:: Exercise brief ::
In the entries below, count the lines holding "avatar". Reply with the number only.

:: Materials provided ::
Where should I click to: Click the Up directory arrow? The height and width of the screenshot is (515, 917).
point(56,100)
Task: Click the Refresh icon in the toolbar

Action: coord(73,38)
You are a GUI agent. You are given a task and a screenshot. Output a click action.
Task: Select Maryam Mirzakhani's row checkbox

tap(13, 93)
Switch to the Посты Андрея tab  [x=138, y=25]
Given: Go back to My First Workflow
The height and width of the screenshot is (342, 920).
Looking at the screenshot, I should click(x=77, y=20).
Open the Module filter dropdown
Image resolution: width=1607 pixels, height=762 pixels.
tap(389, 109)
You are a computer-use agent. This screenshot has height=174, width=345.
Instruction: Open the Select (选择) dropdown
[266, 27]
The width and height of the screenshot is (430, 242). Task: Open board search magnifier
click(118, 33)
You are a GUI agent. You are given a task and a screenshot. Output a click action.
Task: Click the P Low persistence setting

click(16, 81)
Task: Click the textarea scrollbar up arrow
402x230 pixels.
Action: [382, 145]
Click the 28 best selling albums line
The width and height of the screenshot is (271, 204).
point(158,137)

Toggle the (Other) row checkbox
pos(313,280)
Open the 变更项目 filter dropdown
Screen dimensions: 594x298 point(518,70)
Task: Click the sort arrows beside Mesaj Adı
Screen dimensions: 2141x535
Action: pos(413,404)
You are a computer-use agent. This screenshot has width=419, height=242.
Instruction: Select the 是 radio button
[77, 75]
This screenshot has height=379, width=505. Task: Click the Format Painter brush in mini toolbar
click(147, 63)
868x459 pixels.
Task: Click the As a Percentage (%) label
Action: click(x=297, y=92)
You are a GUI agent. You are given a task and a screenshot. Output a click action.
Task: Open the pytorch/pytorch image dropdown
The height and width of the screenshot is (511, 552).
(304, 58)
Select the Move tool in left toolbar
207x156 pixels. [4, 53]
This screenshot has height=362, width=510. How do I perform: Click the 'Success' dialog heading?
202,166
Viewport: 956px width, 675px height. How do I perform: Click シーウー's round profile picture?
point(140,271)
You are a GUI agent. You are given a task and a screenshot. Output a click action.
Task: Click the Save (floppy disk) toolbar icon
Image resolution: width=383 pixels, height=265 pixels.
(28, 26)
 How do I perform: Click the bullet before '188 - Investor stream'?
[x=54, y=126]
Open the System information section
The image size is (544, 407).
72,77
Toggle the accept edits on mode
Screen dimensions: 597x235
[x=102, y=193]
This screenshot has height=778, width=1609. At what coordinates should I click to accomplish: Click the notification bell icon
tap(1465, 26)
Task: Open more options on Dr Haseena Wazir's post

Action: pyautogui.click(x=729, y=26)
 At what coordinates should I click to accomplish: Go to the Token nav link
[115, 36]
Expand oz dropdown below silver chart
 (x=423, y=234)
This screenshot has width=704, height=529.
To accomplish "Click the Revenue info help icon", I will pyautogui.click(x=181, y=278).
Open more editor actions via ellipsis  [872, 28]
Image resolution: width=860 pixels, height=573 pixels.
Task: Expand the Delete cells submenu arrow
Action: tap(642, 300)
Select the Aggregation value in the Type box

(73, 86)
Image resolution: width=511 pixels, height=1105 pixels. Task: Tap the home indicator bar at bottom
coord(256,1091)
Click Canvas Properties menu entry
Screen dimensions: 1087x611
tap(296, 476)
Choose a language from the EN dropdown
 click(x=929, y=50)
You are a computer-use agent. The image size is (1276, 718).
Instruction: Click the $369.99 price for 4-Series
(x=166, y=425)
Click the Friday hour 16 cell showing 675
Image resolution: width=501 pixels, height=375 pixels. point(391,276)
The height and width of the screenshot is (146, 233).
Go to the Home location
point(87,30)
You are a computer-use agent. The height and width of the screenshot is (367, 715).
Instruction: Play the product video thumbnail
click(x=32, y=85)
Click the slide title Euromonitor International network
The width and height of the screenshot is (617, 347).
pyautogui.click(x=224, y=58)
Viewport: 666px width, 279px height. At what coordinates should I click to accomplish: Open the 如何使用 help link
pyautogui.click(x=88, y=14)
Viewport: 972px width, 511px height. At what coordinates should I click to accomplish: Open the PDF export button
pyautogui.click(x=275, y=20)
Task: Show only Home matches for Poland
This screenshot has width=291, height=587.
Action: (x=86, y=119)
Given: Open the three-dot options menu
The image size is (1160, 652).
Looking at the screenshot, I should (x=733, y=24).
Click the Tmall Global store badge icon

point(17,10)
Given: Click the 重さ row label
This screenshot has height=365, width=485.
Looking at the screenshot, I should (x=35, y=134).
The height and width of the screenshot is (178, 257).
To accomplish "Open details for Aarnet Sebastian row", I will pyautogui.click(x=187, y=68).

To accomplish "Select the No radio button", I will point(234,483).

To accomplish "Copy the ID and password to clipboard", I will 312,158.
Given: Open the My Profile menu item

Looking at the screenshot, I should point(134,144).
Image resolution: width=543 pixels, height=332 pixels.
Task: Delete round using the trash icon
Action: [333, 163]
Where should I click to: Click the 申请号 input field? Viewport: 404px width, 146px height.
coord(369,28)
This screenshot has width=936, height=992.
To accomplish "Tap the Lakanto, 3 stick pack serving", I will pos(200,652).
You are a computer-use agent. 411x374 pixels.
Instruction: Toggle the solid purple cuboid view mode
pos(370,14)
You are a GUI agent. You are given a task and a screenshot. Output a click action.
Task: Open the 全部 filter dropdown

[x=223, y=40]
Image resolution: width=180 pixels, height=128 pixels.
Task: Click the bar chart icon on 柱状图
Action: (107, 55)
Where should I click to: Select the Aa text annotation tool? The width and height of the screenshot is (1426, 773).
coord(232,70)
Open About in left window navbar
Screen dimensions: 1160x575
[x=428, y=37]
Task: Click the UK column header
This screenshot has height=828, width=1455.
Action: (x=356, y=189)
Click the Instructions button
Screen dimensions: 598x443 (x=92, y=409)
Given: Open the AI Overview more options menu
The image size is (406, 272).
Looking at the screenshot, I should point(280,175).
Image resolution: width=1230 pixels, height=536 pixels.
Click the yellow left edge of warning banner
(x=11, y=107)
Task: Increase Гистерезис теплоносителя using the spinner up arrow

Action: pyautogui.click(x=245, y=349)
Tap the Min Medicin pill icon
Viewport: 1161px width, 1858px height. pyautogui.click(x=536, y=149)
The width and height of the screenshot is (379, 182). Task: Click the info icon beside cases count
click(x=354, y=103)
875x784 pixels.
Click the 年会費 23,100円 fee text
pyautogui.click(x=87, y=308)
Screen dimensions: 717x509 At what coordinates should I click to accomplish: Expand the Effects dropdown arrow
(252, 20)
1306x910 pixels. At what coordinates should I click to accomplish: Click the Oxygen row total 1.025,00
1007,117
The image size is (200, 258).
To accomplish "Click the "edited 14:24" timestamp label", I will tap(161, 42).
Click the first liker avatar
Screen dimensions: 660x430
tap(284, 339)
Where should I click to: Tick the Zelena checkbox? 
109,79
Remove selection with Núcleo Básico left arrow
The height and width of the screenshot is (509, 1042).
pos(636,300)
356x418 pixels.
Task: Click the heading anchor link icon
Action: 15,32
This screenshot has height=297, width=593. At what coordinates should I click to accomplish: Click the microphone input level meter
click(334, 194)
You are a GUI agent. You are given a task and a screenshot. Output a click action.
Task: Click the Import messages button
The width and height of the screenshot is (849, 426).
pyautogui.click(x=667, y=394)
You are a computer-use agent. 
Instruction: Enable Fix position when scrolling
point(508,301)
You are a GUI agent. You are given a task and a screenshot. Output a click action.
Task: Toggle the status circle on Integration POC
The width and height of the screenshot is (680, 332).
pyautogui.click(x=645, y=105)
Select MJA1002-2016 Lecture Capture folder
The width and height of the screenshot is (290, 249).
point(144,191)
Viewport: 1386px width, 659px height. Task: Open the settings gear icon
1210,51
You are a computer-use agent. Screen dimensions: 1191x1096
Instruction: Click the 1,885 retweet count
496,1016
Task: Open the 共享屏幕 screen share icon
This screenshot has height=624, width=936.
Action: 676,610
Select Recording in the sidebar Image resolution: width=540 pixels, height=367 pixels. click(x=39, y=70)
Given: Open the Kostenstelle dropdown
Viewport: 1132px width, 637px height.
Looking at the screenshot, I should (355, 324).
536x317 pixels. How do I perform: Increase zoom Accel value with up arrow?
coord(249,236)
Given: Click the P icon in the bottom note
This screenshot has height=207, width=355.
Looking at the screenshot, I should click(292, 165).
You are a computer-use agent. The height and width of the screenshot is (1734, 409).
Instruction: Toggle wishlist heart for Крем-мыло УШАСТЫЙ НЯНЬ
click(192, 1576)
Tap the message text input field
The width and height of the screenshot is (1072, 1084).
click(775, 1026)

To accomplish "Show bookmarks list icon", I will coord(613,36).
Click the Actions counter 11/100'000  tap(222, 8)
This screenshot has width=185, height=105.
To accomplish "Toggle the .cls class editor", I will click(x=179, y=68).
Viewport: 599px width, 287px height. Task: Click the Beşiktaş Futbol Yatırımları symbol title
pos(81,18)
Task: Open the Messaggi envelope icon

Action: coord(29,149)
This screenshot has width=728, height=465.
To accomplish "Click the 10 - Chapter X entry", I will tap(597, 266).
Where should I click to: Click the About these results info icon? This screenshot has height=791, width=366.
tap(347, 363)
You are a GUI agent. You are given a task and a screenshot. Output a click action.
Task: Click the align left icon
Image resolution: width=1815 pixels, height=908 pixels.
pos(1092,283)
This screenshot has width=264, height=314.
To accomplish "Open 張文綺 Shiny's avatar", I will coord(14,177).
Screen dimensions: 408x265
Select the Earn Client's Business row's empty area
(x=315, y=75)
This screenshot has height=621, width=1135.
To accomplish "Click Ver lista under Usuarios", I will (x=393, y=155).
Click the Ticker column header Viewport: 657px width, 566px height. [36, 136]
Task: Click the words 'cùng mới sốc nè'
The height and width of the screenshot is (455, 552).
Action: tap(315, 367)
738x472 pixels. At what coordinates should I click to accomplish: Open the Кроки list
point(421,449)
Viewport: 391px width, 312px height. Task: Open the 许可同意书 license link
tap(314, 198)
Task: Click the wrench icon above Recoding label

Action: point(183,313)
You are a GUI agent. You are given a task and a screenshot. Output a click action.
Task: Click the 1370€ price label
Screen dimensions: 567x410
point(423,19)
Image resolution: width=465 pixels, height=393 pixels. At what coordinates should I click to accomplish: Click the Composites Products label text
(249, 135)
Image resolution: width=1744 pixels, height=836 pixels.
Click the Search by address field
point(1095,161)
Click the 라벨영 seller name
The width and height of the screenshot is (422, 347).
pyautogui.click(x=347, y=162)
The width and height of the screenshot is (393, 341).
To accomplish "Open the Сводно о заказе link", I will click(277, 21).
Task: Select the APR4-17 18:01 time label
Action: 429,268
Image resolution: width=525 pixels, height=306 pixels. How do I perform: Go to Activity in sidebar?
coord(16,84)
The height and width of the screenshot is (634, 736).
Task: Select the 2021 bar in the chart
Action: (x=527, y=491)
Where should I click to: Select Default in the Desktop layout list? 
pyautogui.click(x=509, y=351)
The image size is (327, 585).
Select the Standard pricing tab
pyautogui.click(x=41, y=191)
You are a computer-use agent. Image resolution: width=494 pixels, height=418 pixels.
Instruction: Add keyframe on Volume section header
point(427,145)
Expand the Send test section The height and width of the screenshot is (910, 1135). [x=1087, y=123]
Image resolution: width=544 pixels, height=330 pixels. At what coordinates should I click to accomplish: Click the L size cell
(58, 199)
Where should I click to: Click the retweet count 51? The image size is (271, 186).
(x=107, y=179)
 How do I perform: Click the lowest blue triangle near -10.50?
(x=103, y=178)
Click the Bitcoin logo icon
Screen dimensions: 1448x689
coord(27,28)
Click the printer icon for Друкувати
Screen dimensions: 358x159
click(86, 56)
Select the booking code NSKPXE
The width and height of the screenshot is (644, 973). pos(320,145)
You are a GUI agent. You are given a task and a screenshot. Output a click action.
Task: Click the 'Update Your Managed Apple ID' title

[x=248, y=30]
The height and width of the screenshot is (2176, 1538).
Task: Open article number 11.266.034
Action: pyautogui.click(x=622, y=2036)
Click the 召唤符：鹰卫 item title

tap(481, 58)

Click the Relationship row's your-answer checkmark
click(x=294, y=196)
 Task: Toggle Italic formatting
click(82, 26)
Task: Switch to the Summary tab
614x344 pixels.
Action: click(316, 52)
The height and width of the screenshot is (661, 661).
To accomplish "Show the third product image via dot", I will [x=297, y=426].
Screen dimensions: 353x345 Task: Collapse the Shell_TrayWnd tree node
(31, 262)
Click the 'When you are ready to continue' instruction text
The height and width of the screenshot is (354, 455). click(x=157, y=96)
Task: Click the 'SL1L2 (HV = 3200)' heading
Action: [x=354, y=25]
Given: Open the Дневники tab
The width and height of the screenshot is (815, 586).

:: Written solution ::
2